A decisão, assinada nessa terça-feira (25), dá início formal à ação penal por crimes de organização criminosa, tráfico de drogas e lavagem de dinheiro.

Segundo o Grupo de Atuação Especial Contra o Crime Organizado (Gaeco), a rede contava com a participação do delegado Braz Morroni e dos agentes Everton Aires e Eduardo Jorge, lotados na Delegacia de Crimes Contra o Patrimônio (DCCPAT).

O grupo é acusado de usar viaturas oficiais e sistemas de inteligência para apreender e apropriar-se de cargas de drogas de facções rivais, reintroduzindo o material no comércio ilegal com o apoio de lideranças do narcotráfico. Em nota, a defesa de Eduardo Jorge alegou que ainda não obteve acesso integral aos elementos da investigação.
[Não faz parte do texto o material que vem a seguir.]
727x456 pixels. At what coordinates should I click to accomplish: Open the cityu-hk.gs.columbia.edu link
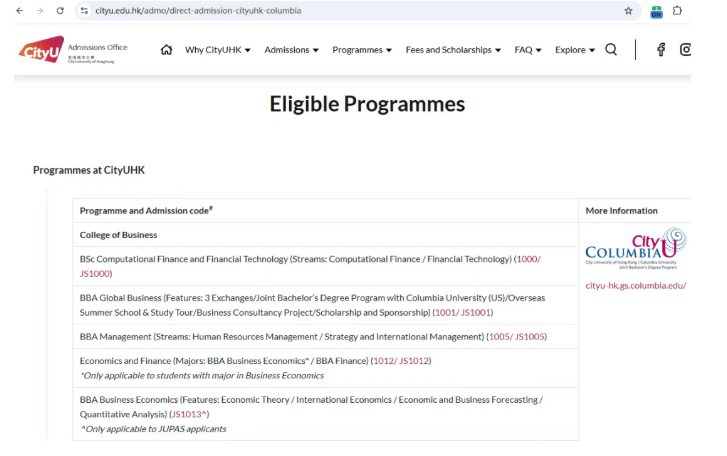tap(635, 286)
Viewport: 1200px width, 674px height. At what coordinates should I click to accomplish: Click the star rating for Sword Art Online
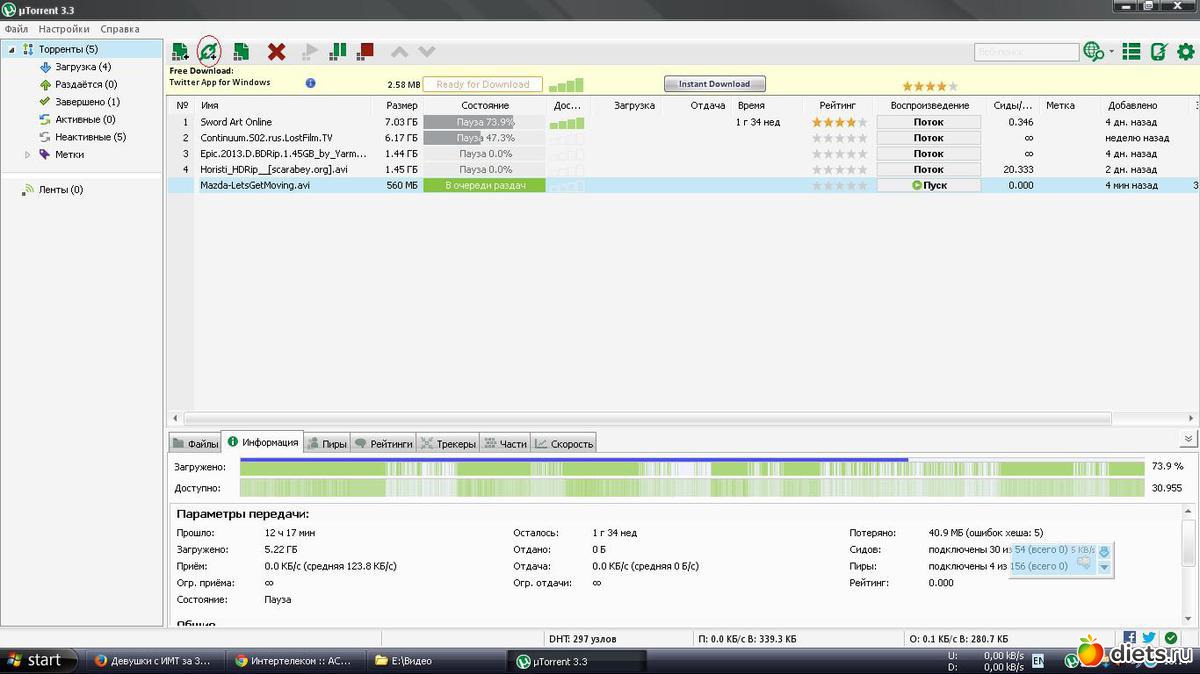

A decisão judicial manteve a prisão preventiva de sete acusados — incluindo o delegado e os dois agentes — e a prisão domiciliar de uma investigada, citando a gravidade dos fatos e o risco de interferência no processo.

Os réus terão 10 dias para apresentar resposta à acusação, enquanto a Justiça autorizou o compartilhamento de provas com inquéritos paralelos e com a Corregedoria-Geral da Polícia Civil.